そして、ここは昭和31年に世界最初の放送専門のミュージアムとして開館した歴史ある場所。そのわりに知名度はそれほど高くなく、何度か来ているのですが、いつもがら~んと閑古鳥が鳴く雰囲気。
しかし、ここは結構穴場かもしれませぬ。渋谷の放送センターは、見所たっぷりですが、修学旅行や社会科見学でいついっても混んでいる。しかも入館料が必要。ここはすいていて、しかも無料ですよ~。お昼休みは、広いホールでハイビジョン放送を楽しめるし…。
…と思って、また楽しもうと手ぐすね引いて向かったら、なんと工事中でした。2015年2月16日(月)から休館で、オープンは2016年1月30日を予定しているそうです。
それは、残念。また、かつてのテレビ放送の名シーンを見ようと思ったのに。ちなみに前回来たときは、東京オリンピックの映像、ひょっこりひょうたん島など子供のとき見た映像、そしてかつて興奮して見た大河ドラマなどを見ました。どんな形でリニューアルされているのか楽しみにして、また来年行こうか、と。
東京の新名所・虎ノ門ヒルズ
愛宕山を降り、すぐ近くの虎ノ門ヒルズへ向かいます。ここは、2014年6月11日に開業した超高層ビルで、森ビル開発・施設運営を行っているらしい。 アンテナなどを含めた最も高い部分は255.5mで、東京都内で最も高い超高層ビルになるそうな。
ビルの6階から35階はオフィス、37階から46階は住居、47階から52階はホテルになっているとか。都心の一等地の高層マンションには、どんな人が入居しているのでしょうね。

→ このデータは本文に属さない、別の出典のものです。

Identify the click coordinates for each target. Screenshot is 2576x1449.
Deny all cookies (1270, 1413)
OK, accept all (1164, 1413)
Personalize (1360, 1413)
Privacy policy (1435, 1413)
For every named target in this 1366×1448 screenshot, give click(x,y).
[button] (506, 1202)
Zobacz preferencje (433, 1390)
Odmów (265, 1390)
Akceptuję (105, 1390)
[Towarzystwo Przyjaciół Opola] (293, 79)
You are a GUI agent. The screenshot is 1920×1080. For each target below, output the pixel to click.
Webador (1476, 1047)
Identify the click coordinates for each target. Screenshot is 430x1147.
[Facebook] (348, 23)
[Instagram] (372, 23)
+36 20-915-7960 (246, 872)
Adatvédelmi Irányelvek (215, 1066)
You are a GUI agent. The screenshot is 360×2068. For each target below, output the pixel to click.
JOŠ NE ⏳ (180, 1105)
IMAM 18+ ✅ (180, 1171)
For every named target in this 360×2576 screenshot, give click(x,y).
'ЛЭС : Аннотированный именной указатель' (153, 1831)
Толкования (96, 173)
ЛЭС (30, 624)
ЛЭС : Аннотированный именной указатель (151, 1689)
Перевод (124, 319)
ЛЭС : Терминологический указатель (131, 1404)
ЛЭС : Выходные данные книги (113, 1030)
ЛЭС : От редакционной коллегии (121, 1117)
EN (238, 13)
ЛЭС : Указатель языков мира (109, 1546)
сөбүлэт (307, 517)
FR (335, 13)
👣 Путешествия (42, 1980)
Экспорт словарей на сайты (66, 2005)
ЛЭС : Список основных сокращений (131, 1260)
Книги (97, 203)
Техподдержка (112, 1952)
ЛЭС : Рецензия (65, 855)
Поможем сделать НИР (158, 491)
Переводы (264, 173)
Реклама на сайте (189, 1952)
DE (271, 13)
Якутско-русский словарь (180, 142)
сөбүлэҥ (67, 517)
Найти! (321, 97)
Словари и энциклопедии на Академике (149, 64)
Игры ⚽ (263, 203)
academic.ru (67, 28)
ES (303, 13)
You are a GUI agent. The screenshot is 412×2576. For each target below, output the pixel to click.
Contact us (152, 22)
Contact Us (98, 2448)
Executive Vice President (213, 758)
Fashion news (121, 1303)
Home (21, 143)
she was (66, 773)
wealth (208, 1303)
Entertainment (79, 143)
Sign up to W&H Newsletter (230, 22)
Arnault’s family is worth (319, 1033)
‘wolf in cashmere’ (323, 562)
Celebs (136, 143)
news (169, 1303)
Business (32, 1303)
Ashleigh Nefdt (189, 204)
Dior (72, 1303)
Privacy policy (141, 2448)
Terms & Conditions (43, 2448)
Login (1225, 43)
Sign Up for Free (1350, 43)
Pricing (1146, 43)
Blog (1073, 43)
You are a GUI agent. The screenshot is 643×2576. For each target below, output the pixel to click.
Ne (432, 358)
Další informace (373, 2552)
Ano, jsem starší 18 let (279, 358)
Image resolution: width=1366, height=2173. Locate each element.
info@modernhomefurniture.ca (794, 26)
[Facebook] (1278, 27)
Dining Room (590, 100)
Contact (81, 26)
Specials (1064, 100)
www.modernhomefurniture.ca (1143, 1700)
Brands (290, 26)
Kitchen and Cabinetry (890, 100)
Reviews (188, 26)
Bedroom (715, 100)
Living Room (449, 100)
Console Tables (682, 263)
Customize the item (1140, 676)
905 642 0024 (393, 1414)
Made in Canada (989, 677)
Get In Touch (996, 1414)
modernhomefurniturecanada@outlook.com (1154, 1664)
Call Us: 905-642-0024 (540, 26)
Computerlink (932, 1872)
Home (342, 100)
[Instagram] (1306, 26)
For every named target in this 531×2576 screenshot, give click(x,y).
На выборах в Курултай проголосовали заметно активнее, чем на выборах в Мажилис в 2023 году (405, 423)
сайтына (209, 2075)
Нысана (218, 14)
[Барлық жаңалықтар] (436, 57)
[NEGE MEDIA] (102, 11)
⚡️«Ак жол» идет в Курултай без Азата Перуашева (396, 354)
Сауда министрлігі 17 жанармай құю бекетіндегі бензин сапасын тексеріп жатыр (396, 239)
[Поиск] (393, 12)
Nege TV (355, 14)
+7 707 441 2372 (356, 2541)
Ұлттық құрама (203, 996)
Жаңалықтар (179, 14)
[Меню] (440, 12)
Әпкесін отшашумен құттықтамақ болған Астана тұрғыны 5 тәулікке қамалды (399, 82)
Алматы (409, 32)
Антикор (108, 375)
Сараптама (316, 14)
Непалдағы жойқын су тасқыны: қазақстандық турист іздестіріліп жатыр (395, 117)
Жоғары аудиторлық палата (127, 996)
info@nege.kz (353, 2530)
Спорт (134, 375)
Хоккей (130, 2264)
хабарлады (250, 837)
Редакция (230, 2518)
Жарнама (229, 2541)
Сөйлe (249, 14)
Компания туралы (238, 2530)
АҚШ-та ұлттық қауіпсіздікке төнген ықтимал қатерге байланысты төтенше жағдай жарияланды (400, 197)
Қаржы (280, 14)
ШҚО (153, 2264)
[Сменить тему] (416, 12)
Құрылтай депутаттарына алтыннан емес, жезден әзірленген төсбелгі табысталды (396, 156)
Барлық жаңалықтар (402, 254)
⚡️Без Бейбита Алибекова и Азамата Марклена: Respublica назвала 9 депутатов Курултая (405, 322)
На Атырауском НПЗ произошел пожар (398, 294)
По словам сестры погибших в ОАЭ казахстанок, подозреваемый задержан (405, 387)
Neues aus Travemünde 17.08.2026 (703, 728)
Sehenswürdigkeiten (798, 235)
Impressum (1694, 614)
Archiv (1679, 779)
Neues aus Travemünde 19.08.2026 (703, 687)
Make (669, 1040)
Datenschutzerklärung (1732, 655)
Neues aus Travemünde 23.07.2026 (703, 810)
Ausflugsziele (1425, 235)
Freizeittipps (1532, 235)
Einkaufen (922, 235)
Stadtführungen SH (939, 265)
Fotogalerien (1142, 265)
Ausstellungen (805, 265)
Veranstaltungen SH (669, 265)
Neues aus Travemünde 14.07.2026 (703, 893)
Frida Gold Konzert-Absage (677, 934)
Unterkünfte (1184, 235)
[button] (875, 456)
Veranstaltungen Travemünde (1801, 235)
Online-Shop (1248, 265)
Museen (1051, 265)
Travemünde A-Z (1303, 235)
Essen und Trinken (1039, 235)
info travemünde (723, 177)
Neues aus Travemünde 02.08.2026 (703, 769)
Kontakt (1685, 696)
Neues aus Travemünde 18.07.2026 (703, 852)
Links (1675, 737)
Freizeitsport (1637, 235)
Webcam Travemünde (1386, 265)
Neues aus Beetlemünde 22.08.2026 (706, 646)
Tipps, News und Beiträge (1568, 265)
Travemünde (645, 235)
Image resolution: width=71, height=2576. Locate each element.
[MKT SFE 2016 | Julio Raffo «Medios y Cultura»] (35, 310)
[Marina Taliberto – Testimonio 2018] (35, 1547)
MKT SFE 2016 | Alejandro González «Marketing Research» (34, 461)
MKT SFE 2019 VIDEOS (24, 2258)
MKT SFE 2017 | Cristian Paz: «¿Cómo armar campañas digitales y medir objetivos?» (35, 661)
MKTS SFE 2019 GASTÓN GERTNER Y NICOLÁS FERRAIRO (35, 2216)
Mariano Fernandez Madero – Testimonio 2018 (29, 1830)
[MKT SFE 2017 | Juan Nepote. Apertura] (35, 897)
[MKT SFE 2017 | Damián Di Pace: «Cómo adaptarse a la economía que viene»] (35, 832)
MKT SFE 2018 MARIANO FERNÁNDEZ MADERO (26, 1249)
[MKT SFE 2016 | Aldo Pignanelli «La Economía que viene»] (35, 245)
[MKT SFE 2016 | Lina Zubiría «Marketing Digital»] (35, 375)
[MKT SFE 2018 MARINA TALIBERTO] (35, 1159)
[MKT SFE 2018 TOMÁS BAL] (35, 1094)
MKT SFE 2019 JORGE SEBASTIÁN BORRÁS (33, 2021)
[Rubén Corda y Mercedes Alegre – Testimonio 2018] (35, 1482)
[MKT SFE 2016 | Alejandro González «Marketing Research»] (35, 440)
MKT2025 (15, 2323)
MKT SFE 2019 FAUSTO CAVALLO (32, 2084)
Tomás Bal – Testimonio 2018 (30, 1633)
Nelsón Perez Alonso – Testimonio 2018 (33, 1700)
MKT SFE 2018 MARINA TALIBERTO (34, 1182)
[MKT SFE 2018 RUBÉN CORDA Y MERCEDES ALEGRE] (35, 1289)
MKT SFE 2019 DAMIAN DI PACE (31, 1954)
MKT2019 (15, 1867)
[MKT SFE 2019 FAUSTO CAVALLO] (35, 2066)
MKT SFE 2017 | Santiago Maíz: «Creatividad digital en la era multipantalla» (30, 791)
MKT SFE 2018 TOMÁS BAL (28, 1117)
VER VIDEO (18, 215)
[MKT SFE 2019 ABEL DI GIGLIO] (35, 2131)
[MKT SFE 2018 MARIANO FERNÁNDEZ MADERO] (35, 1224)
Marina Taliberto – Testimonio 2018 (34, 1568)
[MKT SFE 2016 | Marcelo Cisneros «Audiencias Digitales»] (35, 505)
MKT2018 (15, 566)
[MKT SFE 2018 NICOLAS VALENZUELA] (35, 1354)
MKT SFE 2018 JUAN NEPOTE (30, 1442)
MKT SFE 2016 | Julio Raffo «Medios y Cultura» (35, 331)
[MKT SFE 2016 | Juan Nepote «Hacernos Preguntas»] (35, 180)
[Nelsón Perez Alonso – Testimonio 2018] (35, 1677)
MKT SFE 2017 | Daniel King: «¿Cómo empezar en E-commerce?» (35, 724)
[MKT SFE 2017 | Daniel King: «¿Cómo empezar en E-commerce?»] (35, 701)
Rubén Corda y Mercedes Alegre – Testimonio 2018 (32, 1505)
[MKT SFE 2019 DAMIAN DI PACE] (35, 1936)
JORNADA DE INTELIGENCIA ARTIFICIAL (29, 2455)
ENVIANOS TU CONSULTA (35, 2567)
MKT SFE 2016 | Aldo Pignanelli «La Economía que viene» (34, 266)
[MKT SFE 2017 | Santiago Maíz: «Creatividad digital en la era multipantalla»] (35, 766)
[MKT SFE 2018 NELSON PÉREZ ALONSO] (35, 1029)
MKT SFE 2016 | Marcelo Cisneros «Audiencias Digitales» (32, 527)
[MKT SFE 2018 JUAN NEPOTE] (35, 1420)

ちなみに、店舗は1階から4階部分とガーデンハウスにありました。階段を上って2階の入り口から入ります。
広いロビーに、ドラえもんにクリソツな人形が…。
これは、トラのもんと言って、22世紀のトウキョーからタイムマシンに乗って来たネコ型ビジネスロボットらしい。地名が虎ノ門だから、トラ型ロボットでいいのではないかと、ツッコミを入れたくなりました。もっとも、トラがロビーに野放しになっているのは支障があるかもしれないと思って歩いて行くと、屋外に広々とした芝生のスペースが…。
八つの言語の文字からなる「白い大仏」?
そこに、巨大なモニュメントが異彩を放っておりまする。一見すると、「白い鎌倉の大仏」のようにも見えまする。
これは、ジャウメ・プレンサという芸術家の作った作品で、「八つの言語の文字が、膝をかかえて座る人間をかたどっている」とのこと。
下から見上げると、漢字やアルファベットをはじめ、色々な文字があるのがわかりますね。解説文にあるように、「文字はそれぞれの文化を映し出すものであり、我々の文化の多様性を表現している」というフレーズは納得できました。
それにしても、この文字人間が虎ノ門ヒルズに向かい合っているのは何か意味深ですな。ビルの中には、国際会議場もあり、グローバルな文化の発信地としての機能を虎ノ門が担おうとしているのかと…。
広い芝生広場でお弁当を食べたり、大の字になって居眠りしたりする人もいて、ピクニック気分が味わえるのもいいですね。
虎ノ門ヒルズから出ると新橋の街の景観も大きく変わっていました。昔は、こんな広い通りがなかったと思ったら、道路を拡張整備中なのですね。
これは、新虎通りと呼ばれ、東京の新しいシンボルストリートになりつつあるらしい。確かに、これから歩道や緑あふれる並木が整備されたら、とても美しい景観になると思いました。